** Records supplied follows **

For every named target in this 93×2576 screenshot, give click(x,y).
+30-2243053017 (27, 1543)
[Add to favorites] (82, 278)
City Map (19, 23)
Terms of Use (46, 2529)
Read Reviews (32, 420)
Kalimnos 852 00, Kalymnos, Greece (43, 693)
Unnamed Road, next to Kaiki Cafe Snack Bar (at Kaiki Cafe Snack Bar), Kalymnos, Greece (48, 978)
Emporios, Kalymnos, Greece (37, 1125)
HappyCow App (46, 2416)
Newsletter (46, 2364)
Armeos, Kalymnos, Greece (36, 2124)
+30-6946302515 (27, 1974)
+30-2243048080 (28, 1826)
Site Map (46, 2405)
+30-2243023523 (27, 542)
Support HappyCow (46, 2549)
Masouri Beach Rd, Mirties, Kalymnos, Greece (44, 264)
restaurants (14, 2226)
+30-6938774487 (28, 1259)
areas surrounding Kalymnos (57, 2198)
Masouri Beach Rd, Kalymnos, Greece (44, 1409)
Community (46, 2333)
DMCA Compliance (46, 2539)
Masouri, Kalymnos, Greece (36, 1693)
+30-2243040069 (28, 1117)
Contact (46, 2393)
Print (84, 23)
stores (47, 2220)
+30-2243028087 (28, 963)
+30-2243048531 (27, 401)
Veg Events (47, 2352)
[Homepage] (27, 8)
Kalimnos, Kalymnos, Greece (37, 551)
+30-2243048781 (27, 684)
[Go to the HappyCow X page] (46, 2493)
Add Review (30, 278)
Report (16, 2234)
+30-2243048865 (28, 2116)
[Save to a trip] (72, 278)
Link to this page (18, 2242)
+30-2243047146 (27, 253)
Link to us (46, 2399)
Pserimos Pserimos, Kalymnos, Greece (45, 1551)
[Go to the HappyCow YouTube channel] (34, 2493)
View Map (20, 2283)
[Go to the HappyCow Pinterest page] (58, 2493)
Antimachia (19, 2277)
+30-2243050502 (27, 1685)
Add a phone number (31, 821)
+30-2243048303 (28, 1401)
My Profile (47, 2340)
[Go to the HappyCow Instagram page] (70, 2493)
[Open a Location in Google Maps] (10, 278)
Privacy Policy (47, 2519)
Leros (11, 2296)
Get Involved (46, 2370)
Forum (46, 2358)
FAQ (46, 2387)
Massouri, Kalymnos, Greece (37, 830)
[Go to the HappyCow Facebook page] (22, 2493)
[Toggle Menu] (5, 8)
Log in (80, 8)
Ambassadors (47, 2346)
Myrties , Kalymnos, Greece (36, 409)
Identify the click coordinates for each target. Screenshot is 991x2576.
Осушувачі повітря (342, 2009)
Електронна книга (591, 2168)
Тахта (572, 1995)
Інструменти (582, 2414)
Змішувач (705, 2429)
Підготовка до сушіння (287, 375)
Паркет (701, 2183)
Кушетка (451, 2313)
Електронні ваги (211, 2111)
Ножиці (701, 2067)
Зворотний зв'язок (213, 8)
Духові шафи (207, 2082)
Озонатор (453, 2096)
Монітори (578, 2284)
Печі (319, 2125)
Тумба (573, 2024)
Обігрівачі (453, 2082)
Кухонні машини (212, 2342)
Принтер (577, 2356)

** End of Records supplied **

What the task requires »
Repeat each record word for word.

Written response »
For every named target in this 93×2576 screenshot, give click(x,y).
+30-2243053017 (27, 1543)
[Add to favorites] (82, 278)
City Map (19, 23)
Terms of Use (46, 2529)
Read Reviews (32, 420)
Kalimnos 852 00, Kalymnos, Greece (43, 693)
Unnamed Road, next to Kaiki Cafe Snack Bar (at Kaiki Cafe Snack Bar), Kalymnos, Greece (48, 978)
Emporios, Kalymnos, Greece (37, 1125)
HappyCow App (46, 2416)
Newsletter (46, 2364)
Armeos, Kalymnos, Greece (36, 2124)
+30-6946302515 (27, 1974)
+30-2243048080 (28, 1826)
Site Map (46, 2405)
+30-2243023523 (27, 542)
Support HappyCow (46, 2549)
Masouri Beach Rd, Mirties, Kalymnos, Greece (44, 264)
restaurants (14, 2226)
+30-6938774487 (28, 1259)
areas surrounding Kalymnos (57, 2198)
Masouri Beach Rd, Kalymnos, Greece (44, 1409)
Community (46, 2333)
DMCA Compliance (46, 2539)
Masouri, Kalymnos, Greece (36, 1693)
+30-2243040069 (28, 1117)
Contact (46, 2393)
Print (84, 23)
stores (47, 2220)
+30-2243028087 (28, 963)
+30-2243048531 (27, 401)
Veg Events (47, 2352)
[Homepage] (27, 8)
Kalimnos, Kalymnos, Greece (37, 551)
+30-2243048781 (27, 684)
[Go to the HappyCow X page] (46, 2493)
Add Review (30, 278)
Report (16, 2234)
+30-2243048865 (28, 2116)
[Save to a trip] (72, 278)
Link to this page (18, 2242)
+30-2243047146 (27, 253)
Link to us (46, 2399)
Pserimos Pserimos, Kalymnos, Greece (45, 1551)
[Go to the HappyCow YouTube channel] (34, 2493)
View Map (20, 2283)
[Go to the HappyCow Pinterest page] (58, 2493)
Antimachia (19, 2277)
+30-2243050502 (27, 1685)
Add a phone number (31, 821)
+30-2243048303 (28, 1401)
My Profile (47, 2340)
[Go to the HappyCow Instagram page] (70, 2493)
[Open a Location in Google Maps] (10, 278)
Privacy Policy (47, 2519)
Leros (11, 2296)
Get Involved (46, 2370)
Forum (46, 2358)
FAQ (46, 2387)
Massouri, Kalymnos, Greece (37, 830)
[Go to the HappyCow Facebook page] (22, 2493)
[Toggle Menu] (5, 8)
Log in (80, 8)
Ambassadors (47, 2346)
Myrties , Kalymnos, Greece (36, 409)
Identify the click coordinates for each target. Screenshot is 991x2576.
Осушувачі повітря (342, 2009)
Електронна книга (591, 2168)
Тахта (572, 1995)
Інструменти (582, 2414)
Змішувач (705, 2429)
Підготовка до сушіння (287, 375)
Паркет (701, 2183)
Кушетка (451, 2313)
Електронні ваги (211, 2111)
Ножиці (701, 2067)
Зворотний зв'язок (213, 8)
Духові шафи (207, 2082)
Озонатор (453, 2096)
Монітори (578, 2284)
Печі (319, 2125)
Тумба (573, 2024)
Обігрівачі (453, 2082)
Кухонні машини (212, 2342)
Принтер (577, 2356)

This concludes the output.